• [Exercise text]:
"""

Climate change is an all-encompassing global phenomenon that impacts every area of law and policy. International arbitration is no exception.

In line with the 2015 Paris Agreement goal to limit global warming to well below 2, preferably 1.5 degrees Celsius compared to pre-industrial levels, many governments have adopted ambitious net-zero targets and taken bold measures to achieve these. Often, such measures require companies to adjust to new ways of doing business, producing goods, and delivering services. This, in turn, impacts the short-term profitability and has the potential to affect the long-term prospects of success of the business, especially in carbon-intensive industries such as energy production and transport.

With increasing frequency, investors have been challenging States’ climate-aligned measures by alleging breaches of investment protections that the same States afforded them under investment treaties several decades ago. In their defence, States tend to turn to legal principles that stem from other areas of international law and are often untested in the context of international investment arbitration. This article addresses the pertinent questions that arise when international investment norms confront non-investment principles – what is the significance of this clash in the worldwide effort to combat climate change? How can it be reconciled? And, most importantly, does this conflict of norms make international arbitration a friend or a foe in the fight against climate change?

"""

• [Task description]:
From the passage on climate change and international arbitration, list the activities for which companies must adjust to new ways. The material that follows this passage is not required for any part of the work.

• [Exercise data]:
"""

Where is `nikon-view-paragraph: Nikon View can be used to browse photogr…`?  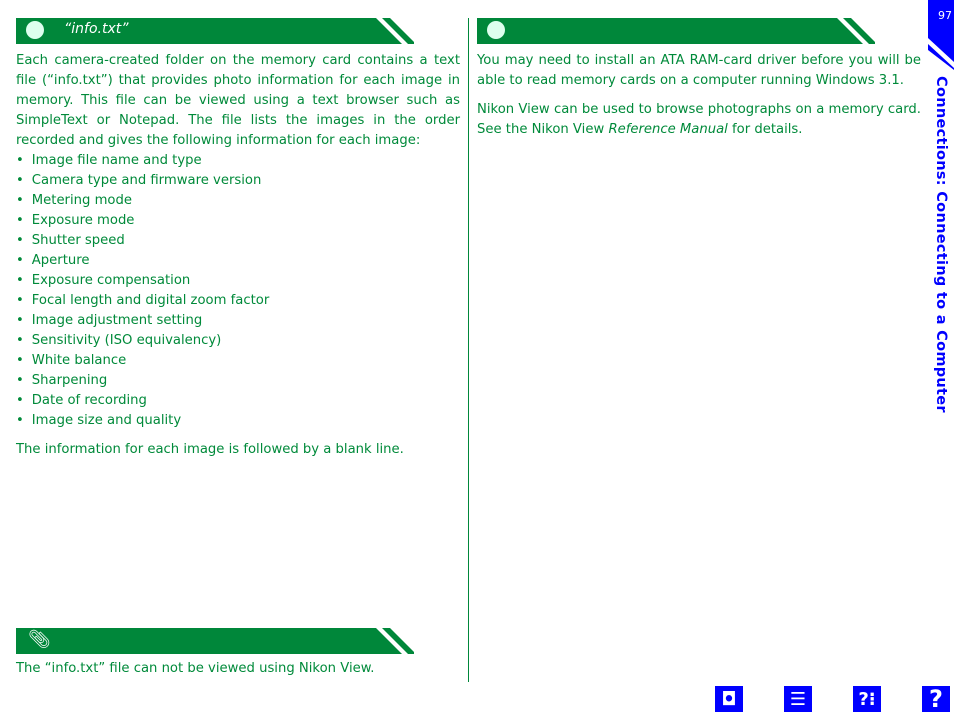 nikon-view-paragraph: Nikon View can be used to browse photogr… is located at coordinates (699, 120).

"""

• [Task answer]:
- Doing business
- Producing goods
- Delivering services